Segment Start: EXCERPTED DATA
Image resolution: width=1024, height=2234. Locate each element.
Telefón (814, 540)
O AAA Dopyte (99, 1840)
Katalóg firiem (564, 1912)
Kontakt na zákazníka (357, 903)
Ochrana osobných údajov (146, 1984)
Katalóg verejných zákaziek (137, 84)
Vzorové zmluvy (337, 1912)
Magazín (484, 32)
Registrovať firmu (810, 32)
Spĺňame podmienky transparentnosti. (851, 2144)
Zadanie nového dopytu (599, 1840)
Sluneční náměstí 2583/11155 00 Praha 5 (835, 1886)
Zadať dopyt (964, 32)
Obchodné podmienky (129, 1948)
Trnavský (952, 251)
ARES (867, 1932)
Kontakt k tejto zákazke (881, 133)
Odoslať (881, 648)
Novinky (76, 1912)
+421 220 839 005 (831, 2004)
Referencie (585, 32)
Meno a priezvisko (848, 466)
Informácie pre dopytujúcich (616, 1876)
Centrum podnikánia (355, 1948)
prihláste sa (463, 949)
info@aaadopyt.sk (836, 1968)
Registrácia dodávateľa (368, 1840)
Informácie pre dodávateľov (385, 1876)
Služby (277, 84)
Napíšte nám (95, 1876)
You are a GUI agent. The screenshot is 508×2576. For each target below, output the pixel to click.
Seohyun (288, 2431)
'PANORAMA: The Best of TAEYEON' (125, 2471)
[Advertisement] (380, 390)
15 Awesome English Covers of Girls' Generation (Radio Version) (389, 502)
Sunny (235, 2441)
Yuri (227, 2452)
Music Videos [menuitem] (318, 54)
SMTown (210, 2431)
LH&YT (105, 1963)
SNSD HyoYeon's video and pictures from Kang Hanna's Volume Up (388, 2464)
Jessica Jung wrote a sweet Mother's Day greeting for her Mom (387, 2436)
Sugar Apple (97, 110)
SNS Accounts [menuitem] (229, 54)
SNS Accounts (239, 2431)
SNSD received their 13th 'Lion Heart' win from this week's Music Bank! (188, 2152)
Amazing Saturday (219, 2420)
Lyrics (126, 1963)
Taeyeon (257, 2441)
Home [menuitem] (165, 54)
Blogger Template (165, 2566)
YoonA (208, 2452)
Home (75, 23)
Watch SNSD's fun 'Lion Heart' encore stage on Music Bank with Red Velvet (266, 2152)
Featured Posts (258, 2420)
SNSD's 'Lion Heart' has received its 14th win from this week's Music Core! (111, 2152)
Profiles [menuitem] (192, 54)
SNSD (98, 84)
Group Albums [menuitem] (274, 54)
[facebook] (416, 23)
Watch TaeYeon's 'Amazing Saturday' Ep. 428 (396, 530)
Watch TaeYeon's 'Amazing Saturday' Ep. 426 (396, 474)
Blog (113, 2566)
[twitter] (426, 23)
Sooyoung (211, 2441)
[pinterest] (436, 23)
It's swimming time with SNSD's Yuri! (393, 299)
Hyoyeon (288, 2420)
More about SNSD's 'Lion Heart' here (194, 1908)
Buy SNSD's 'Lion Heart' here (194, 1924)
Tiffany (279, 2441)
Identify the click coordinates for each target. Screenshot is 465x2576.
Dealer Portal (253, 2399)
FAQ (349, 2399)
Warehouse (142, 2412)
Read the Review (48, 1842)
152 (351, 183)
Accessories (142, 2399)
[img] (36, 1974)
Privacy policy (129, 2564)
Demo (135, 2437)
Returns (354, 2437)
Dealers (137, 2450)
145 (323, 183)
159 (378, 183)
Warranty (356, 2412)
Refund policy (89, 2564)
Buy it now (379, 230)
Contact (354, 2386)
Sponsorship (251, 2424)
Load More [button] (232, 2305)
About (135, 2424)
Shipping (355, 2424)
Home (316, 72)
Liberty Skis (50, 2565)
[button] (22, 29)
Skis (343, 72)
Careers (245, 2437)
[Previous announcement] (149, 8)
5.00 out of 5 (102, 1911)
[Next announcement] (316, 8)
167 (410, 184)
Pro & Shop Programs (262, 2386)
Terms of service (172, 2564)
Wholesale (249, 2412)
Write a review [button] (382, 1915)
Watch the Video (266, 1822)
Segment End: EXCERPTED DATA
TO DO — All lines from the one with "Dealer Portal (253, 2399)" to the end of the material above should be copied exactly, both ends included, and nothing else.

ANSWER TO THIS PROBLEM —
Dealer Portal (253, 2399)
FAQ (349, 2399)
Warehouse (142, 2412)
Read the Review (48, 1842)
152 (351, 183)
Accessories (142, 2399)
[img] (36, 1974)
Privacy policy (129, 2564)
Demo (135, 2437)
Returns (354, 2437)
Dealers (137, 2450)
145 (323, 183)
159 (378, 183)
Warranty (356, 2412)
Refund policy (89, 2564)
Buy it now (379, 230)
Contact (354, 2386)
Sponsorship (251, 2424)
Load More [button] (232, 2305)
About (135, 2424)
Shipping (355, 2424)
Home (316, 72)
Liberty Skis (50, 2565)
[button] (22, 29)
Skis (343, 72)
Careers (245, 2437)
[Previous announcement] (149, 8)
5.00 out of 5 (102, 1911)
[Next announcement] (316, 8)
167 (410, 184)
Pro & Shop Programs (262, 2386)
Terms of service (172, 2564)
Wholesale (249, 2412)
Write a review [button] (382, 1915)
Watch the Video (266, 1822)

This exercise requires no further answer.